If it makes us feel any better, we can all recall how John Horgan only months ago threw shade on the need for a money laundering inquiry: too time-consuming, too resource-greedy, too distractive, too little a province could directly do, anyway.
But really, was there any doubt his government would call one?
This is at first blush a dream scenario for the BC NDP: a made-for-media haul over the coals of the preceding Liberal government through daily testimony that will, it prays, provide evidence of an awestruck and dumbstruck administration of the economic contamination under its nose – and perhaps with its hand – of real estate, luxury goods, our gaming tables and even our post-secondary institutions.
What politicians in their right minds – even their left ones – wouldn’t love it?
The timelines announced Wednesday are exquisite for the next election. A black-hat vilification of the Liberals for a year or so – made more devastating because leader Andrew Wilkinson hasn’t dispatched the old guard among his ranks – followed by white-knight legislation. Game of Thrones couldn’t have scripted it better.
Well played politically. For now.
But while it is true that a thorough and public examination is better than a tepid and private one in alerting the public to the apprehended threat government seemingly snored through, I doubt many are really ready to understand the full impact of the laundered dollar and the relevance in their daily lives. This might get quite personal for many of us.
What we see typically in our portrayal of money laundering are the bad guys – the gangs, the influences from afar, the carpetbaggers – and their links to our drug trade, to organized crime and even terrorism, and to our conflated housing market. And sure, hardly anyone would want them to continue to evade punishment, whether it is eventual imprisonment or more immediate civil forfeiture.
What we don’t regularly realize, though, is how even laundered money finds its place into the routine economy through layering and integration.

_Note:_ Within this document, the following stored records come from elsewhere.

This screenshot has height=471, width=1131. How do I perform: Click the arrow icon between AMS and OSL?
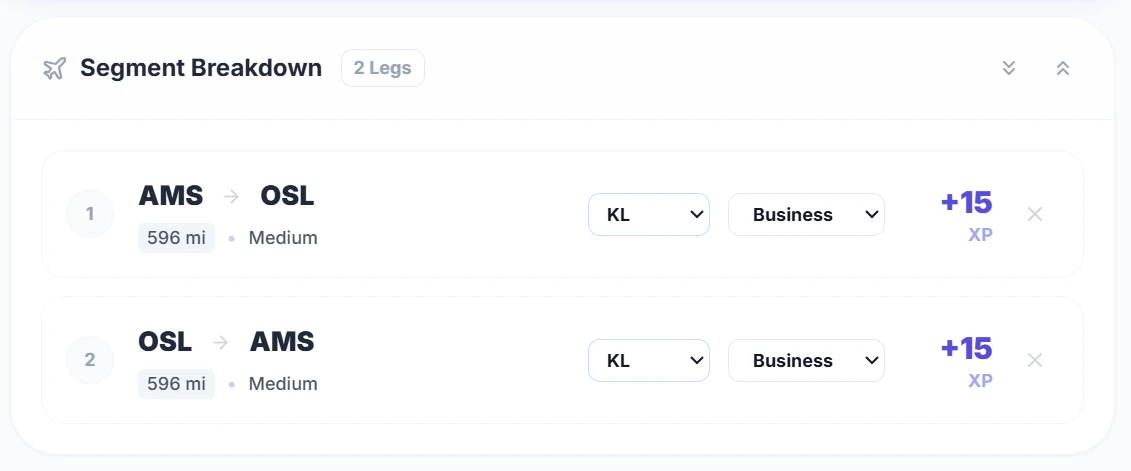coord(232,197)
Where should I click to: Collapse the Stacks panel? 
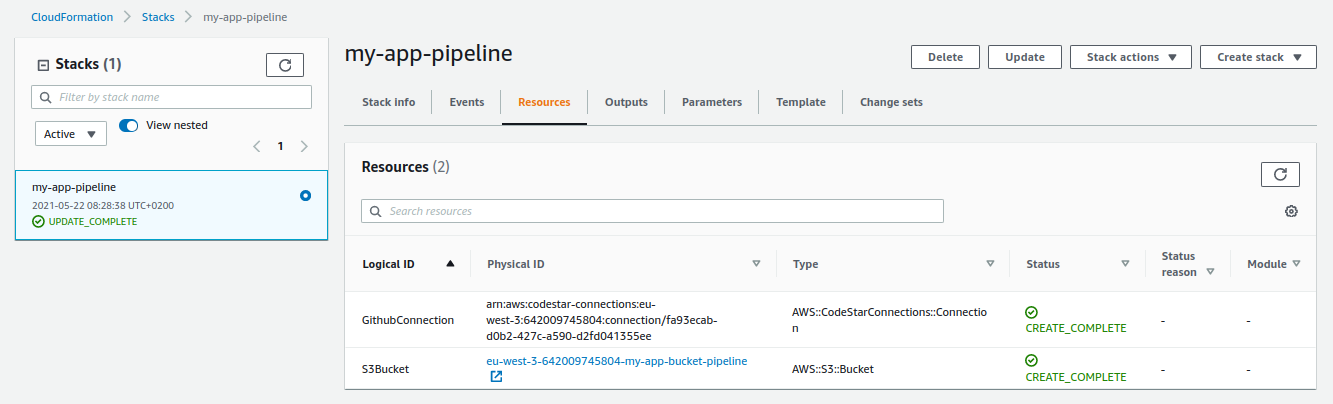click(x=43, y=65)
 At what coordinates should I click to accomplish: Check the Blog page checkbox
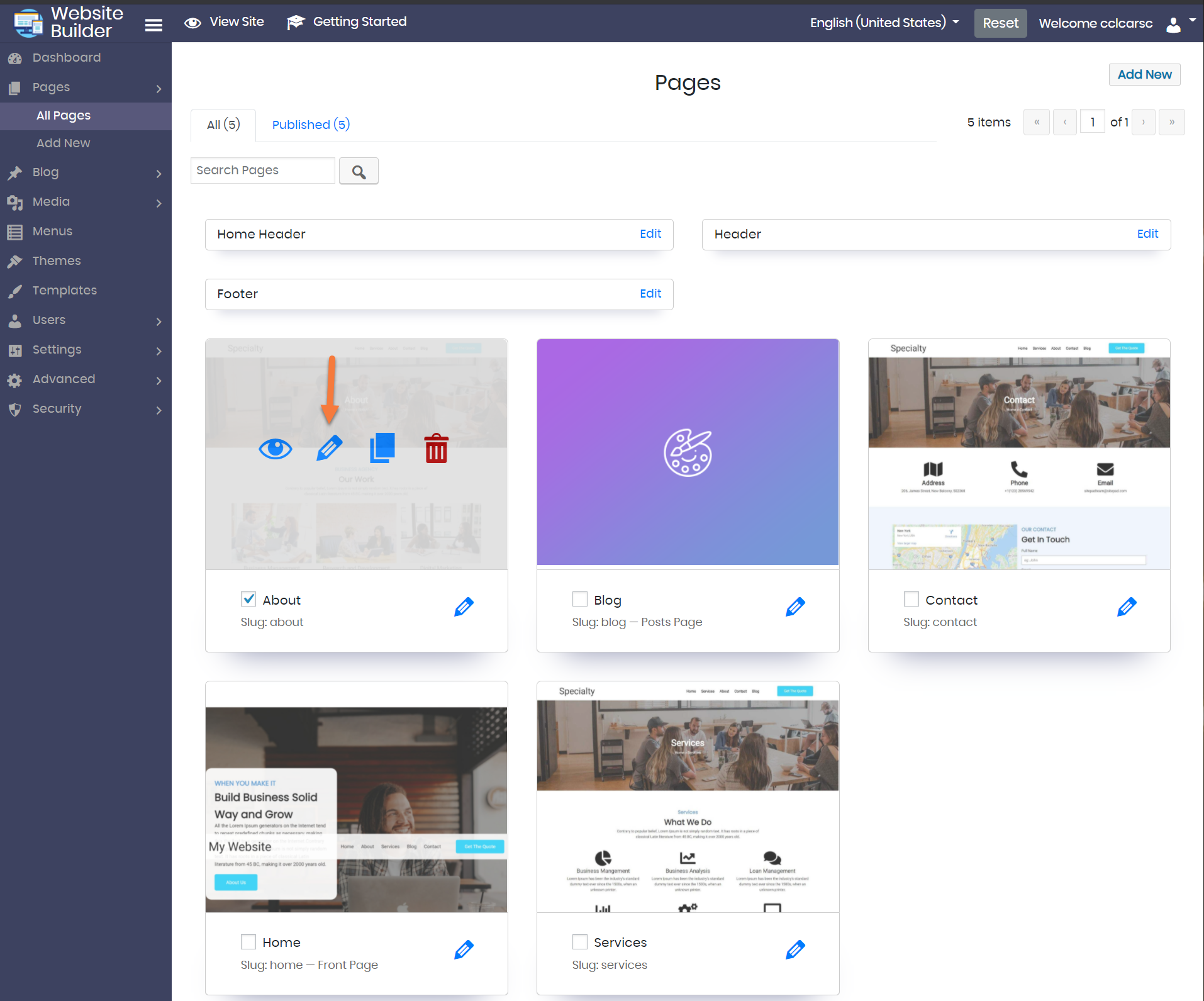coord(579,599)
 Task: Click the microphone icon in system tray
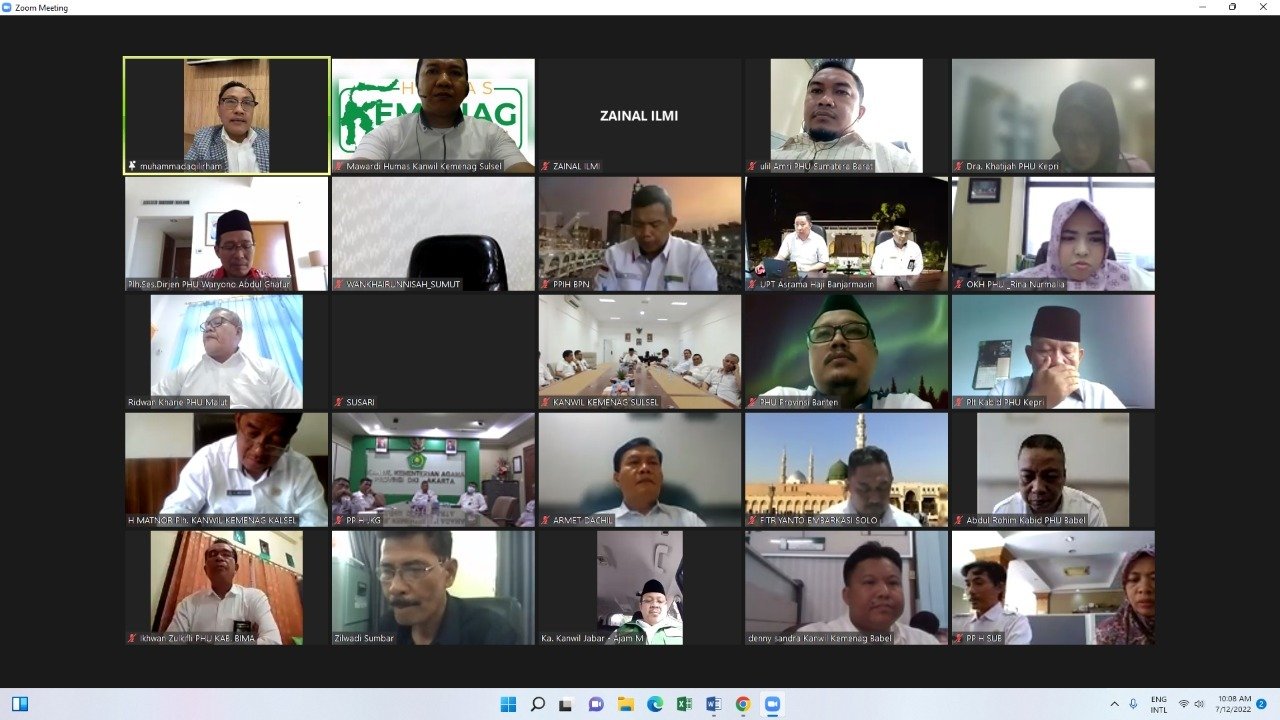coord(1133,704)
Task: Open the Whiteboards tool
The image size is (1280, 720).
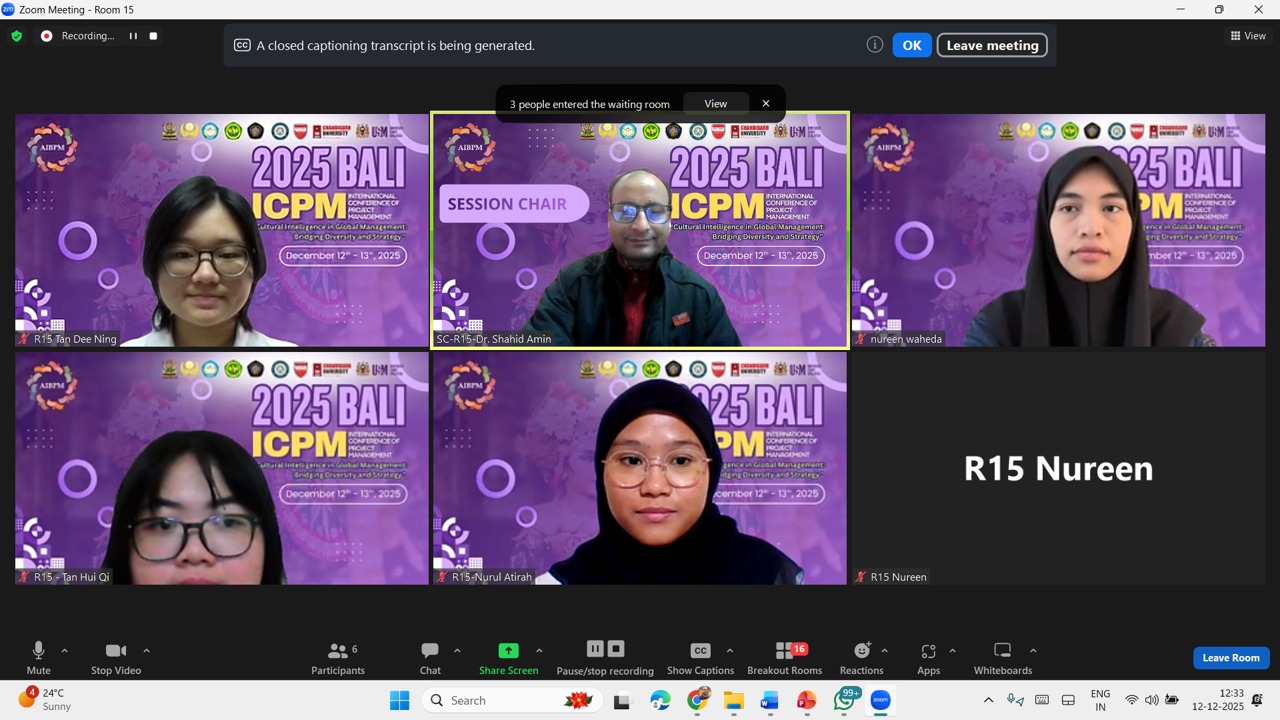Action: click(1002, 651)
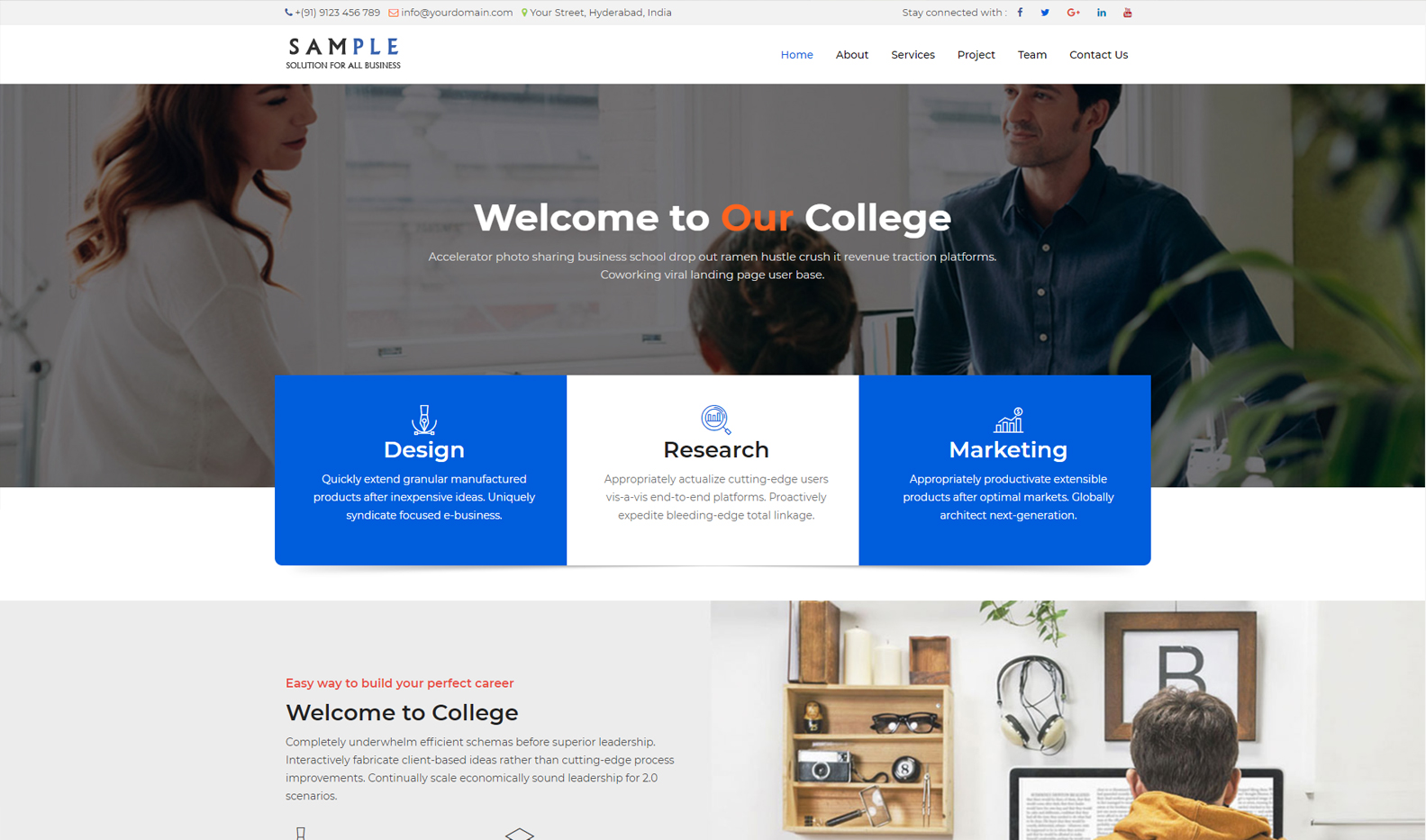Open the YouTube social icon

tap(1127, 13)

For every property there is an agent earning income. For every supercar there is a supercar salesperson on commission. Intentionally or not, there are legal and financial services and institutions in the mix. There are businesses paying rent or mortgages. There are unwitting people in turn shopping, spending and investing.
If you wish to drive a stake into the heart of money laundering, you will take more than the vampires with you.
Granted, that dirty money evades direct taxation and depresses overall economic performance, so beating it back will plug some holes, but its disappearance or diminution will create several new ones into the economy that will be a test to replace.
Which is not to say you don’t conduct the inquiry, only that as part of the process you don’t stay in the simpleton phase of quantifying the sums involved. An inquiry needs to understand the periphery of the scourge, too, and to some degree prepare the public for the true picture of the impact in our lives if we stop the shell games.
To date, the government hasn’t done anything like that; it appears more driven by the opportunity of dropping the big one than the more difficult task of comprehending the fallout. Witness how Horgan recently departed from the statesman pose to state: “I believe the public should have access to what the former government knew and when they knew it,” he said. “An inquiry would assist in getting that information.”
What the public wants isn’t entirely what the public needs, though, and the inquiry announced Wednesday ought not only to be bipartisan but educational. The Charbonneau inquiry into Quebec construction fraud played such a role, as have many other such initiatives.
The terms of reference for the new inquiry are weighted to the political and other institutions that were asleep as the wayward train passed the switch.
There is much more inadvertent complicity in this story in our economic performance than has so far been told, and we deserve to understand that as part of this important process as the easy villains in politics and business are drawn and quartered – and electorally exploited.